Copy the lines below word for word, leaving out the pictures.

· · · ·

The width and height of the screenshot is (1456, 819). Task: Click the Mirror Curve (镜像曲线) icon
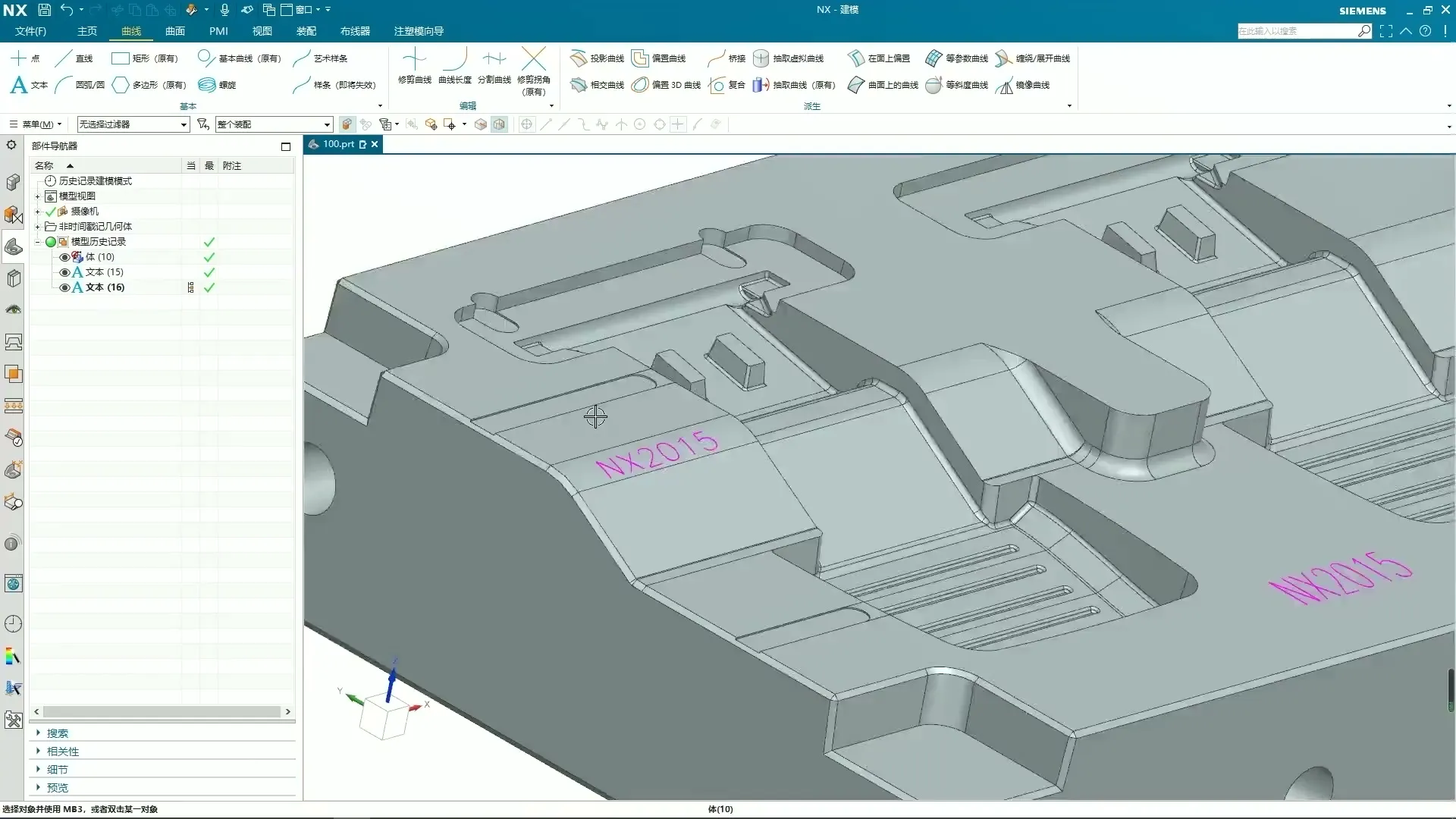1005,85
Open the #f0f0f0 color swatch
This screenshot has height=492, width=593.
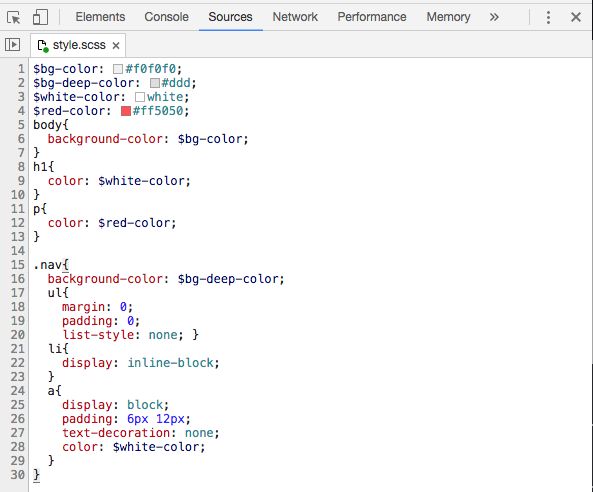[118, 69]
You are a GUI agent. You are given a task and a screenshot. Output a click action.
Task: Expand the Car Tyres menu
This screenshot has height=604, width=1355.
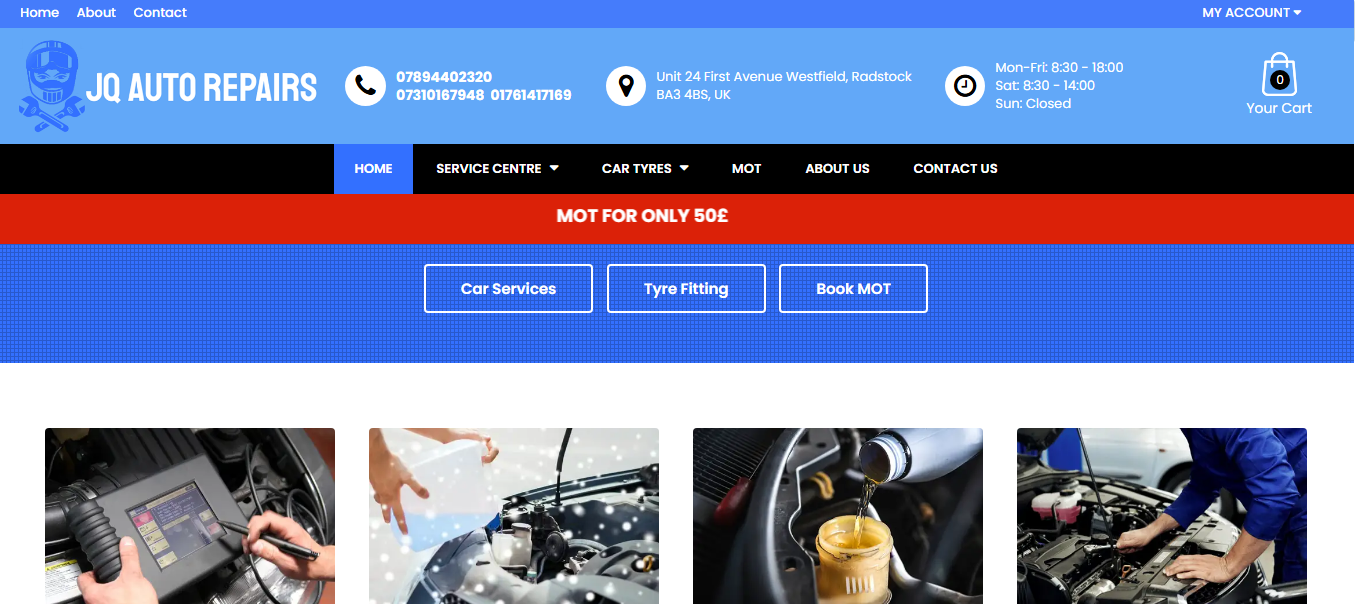click(645, 169)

· · · ·

### Expected answer
The width and height of the screenshot is (1456, 819). Task: Click the Mirror Curve (镜像曲线) icon
1005,85
Open the #f0f0f0 color swatch
This screenshot has height=492, width=593.
[118, 69]
You are a GUI agent. You are given a task and a screenshot. Output a click action.
Task: Expand the Car Tyres menu
This screenshot has height=604, width=1355.
click(645, 169)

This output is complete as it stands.